One detail that stands out: Lee specifically called out Intel vPro for out-of-band management as transformative. When he switched from traditional servers with IPMI to mini PCs, he lost that capability temporarily. Getting it back with vPro "changed everything," he says, particularly when working on the lab remotely.

This is the kind of operational concern that only makes sense once you're treating your home lab like production infrastructure. If you're just running some Docker containers, you don't care about lights-out management. If you're running a Kubernetes cluster with production-like workflows and you're 100 miles from home, you absolutely do.

What This Setup Actually Represents

Lee's stack isn't unique—many of these tools are popular in the home lab community. What's notable is how they compose into something that operates like enterprise infrastructure. The architecture supports operational patterns that used to require commercial software and significant hardware investment.

Proxmox and Ceph provide the infrastructure layer. Talos and Argo CD handle workload deployment and lifecycle.
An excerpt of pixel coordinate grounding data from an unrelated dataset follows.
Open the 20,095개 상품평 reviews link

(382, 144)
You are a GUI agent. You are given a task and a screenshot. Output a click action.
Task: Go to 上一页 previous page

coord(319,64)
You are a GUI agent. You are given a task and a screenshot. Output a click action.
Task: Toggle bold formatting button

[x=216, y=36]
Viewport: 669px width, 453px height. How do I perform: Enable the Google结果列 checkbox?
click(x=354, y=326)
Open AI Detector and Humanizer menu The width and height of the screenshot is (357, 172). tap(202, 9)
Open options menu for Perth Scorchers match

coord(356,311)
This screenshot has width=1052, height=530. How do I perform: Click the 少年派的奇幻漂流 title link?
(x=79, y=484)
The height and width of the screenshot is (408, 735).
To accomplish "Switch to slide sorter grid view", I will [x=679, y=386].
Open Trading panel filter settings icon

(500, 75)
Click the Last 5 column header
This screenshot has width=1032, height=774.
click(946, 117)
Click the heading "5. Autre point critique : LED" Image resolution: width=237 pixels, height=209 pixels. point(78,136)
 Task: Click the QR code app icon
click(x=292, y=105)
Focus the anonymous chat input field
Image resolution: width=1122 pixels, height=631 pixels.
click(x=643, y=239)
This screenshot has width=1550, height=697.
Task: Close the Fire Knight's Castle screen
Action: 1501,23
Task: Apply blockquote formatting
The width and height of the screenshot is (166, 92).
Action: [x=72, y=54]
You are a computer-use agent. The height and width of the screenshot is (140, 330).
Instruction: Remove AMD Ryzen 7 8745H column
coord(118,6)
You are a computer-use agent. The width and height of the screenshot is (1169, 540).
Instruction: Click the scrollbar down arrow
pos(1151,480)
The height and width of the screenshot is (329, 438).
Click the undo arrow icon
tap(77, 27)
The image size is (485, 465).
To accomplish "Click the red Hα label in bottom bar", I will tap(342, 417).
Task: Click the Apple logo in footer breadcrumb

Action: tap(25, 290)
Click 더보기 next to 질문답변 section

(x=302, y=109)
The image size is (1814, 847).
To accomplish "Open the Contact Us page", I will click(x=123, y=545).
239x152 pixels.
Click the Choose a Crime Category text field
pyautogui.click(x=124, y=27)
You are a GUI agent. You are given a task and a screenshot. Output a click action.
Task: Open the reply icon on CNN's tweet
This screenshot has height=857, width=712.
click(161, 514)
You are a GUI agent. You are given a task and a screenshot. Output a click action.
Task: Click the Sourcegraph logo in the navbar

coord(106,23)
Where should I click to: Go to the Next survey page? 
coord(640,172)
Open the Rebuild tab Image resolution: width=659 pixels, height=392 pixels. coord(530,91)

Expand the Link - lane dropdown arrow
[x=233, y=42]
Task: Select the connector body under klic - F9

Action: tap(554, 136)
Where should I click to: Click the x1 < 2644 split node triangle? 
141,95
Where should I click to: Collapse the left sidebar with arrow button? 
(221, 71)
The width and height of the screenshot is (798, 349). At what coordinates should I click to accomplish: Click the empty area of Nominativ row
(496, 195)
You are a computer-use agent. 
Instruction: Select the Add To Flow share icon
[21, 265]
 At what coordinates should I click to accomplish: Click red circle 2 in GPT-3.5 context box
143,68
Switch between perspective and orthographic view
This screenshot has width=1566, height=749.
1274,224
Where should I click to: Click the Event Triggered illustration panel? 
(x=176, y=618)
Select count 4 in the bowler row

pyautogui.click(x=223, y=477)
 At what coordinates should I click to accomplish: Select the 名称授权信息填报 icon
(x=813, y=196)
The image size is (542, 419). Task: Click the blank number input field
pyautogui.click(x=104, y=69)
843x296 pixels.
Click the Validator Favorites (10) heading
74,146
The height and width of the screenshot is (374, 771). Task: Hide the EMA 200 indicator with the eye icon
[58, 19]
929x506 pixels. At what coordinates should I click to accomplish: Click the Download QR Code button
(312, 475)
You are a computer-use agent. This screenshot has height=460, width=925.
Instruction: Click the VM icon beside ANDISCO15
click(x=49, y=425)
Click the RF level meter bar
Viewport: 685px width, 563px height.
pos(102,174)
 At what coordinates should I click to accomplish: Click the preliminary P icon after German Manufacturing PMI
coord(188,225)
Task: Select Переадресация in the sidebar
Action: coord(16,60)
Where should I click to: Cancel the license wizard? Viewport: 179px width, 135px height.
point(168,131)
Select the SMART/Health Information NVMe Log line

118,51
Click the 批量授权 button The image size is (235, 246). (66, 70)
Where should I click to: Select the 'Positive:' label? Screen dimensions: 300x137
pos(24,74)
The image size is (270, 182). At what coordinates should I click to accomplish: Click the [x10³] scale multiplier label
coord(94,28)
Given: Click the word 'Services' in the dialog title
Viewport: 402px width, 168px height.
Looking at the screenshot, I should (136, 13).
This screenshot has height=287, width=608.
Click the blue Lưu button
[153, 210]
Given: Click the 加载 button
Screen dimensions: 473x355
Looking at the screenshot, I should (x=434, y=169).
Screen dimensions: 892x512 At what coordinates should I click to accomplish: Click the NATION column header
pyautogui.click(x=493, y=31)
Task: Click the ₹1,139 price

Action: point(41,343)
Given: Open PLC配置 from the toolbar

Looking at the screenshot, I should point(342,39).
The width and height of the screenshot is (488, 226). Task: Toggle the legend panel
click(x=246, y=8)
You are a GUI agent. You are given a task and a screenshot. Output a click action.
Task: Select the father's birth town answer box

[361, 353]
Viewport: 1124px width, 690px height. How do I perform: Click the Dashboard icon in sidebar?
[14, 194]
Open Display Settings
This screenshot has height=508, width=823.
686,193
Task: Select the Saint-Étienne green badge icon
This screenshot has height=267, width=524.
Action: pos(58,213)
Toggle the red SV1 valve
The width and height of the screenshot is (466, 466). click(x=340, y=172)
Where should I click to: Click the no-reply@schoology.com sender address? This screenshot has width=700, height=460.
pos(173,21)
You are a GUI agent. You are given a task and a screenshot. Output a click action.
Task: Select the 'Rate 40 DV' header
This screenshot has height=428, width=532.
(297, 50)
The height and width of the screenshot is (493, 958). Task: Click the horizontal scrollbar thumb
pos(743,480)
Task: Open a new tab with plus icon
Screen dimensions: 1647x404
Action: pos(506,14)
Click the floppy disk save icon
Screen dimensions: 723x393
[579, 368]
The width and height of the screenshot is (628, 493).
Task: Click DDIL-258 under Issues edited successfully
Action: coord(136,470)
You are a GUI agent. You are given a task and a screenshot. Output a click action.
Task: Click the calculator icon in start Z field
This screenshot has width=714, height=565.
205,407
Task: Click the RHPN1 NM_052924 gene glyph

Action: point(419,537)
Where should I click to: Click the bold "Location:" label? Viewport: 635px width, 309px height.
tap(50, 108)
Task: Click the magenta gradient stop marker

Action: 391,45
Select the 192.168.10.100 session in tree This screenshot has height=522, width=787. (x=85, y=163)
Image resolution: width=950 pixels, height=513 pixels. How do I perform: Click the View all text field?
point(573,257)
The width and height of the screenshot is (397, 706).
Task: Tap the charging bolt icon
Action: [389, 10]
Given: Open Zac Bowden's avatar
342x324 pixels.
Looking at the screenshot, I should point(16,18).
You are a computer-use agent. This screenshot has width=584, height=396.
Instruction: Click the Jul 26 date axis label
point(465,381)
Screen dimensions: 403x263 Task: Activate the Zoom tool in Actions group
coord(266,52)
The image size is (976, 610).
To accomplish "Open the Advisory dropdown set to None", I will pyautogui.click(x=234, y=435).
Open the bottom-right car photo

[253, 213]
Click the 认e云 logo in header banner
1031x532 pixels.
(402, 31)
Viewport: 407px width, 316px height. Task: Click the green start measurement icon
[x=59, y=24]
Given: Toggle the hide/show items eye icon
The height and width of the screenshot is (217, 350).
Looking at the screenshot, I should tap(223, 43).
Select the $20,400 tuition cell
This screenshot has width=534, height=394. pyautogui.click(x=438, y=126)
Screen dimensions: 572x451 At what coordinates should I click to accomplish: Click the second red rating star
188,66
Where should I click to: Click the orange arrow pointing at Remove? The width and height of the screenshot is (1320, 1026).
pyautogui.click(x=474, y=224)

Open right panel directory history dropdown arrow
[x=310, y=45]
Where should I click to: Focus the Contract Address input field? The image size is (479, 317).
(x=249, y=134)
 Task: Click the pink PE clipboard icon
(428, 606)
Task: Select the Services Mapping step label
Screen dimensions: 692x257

Traefik manages ingress and TLS. GitLab stores the source of truth. Netdata provides visibility. Dual backup systems protect data. Zero-trust networking secures access. vPro enables remote management.

Individually, these are just tools. Together, they create infrastructure that supports enterprise-grade operational patterns. "Your home lab stops feeling like a very amateur home lab and it feels more like what you would find in enterprise datacenter," as Lee describes it.

The interesting question isn't whether this is better than commercial alternatives—that's context-dependent. The interesting question is what it means when this level of infrastructure capability is accessible to anyone with a few mini PCs and some weekend time. The gap between hobby infrastructure and production infrastructure keeps shrinking. The tools are available. The knowledge is documented. The only question is whether you want to run it.

Dev Kapoor covers open source software and developer communities for Buzzrag.